I detenuti in attesa di giudizio definitivo, dunque presunti innocenti, superano il 40%, a fronte di una media che negli altri paesi oscilla tra il 10 e il 20%. Il carcere preventivo – che dal 1984 si chiama custodia cautelare - è stato originariamente concepito come mezzo di protezione dell’efficacia delle indagini, ora, invece, «si è trasformata nella prassi ordinaria di anticipazione della pena nei confronti di un presunto innocente». A richiedere la custodia cautelare è il pm, ma il provvedimento deve essere autorizzato dal giudice. Per far questo, però, oltre a gravi indizi di colpevolezza deve sussistere almeno una delle esigenze cautelari tipiche come il pericolo di fuga, l’inquinamento delle prove o la reiterazione del reato. L’applicazione della custodia cautelare «nonostante la tassatività del codice è decisa dal libero arbitrio del pm e dei giudici» e questo, scrive la giornalista di Panorama, «è alquanto discutibile».
Molto spesso, dunque, con l’attuazione della carcerazione preventiva si va in prigione prima del processo, salvo poi essere dichiarati innocenti nel 50% dei casi. La Chirico sottolinea che questa «giustizia» può colpire chiunque ed è evidente dai molti casi trattati e dalle vite spezzate dall’esperienza mortifera del carcere. Nel volume, infatti, l’autrice racconta molte storie, più o meno note: da quella di Alfonso Papa a quella di Elisabeth Gaviria Rojas, nipote di Escobar.
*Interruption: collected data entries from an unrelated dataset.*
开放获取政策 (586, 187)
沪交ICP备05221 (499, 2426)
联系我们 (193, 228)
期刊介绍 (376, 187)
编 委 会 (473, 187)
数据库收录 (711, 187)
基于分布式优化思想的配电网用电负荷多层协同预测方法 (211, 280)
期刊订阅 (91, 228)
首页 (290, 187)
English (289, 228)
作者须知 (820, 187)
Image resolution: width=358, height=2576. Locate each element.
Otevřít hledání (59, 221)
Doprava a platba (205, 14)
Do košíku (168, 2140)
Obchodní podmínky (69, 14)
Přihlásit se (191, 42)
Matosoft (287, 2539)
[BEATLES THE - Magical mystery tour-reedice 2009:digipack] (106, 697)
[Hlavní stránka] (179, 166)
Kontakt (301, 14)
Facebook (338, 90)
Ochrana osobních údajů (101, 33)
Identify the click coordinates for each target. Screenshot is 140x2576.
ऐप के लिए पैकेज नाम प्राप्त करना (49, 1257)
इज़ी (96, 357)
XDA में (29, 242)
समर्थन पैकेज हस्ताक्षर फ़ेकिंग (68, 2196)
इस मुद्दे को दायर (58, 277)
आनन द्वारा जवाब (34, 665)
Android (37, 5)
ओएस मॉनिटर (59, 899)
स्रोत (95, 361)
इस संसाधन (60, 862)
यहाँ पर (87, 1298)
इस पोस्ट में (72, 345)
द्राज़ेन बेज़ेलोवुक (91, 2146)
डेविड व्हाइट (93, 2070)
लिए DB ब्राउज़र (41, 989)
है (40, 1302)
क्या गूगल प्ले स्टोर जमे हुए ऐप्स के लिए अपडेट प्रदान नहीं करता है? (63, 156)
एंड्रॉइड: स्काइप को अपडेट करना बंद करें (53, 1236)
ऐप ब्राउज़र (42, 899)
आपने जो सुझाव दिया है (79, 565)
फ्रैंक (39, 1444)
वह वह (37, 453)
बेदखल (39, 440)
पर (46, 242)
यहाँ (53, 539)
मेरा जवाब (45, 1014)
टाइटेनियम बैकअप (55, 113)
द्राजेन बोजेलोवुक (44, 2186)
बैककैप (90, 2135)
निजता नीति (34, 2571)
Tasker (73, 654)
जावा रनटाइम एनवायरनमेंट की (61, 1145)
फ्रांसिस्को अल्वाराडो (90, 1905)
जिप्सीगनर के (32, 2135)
L’ex direttore del carcere di Trieste, Sbriglia, in un’intervista ha affermato che «nelle nostre prigioni si stanno allevando i mostri di domani, persone più preparate e più desiderose di vendetta». E’ evidente che questo tipo di carcere non può (e forse non vuole) rieducare una persona.
L’autrice di «Condannati preventivi» lancia una denuncia amara: il carcere così com’è, «serve solo ad infondere un finto senso di giustizia e a placare l’allarme sociale, vero o presunto che sia». E’ indubbio che ci vogliono provvedimenti urgenti. E la politica se ne dovrebbe occupare al più presto.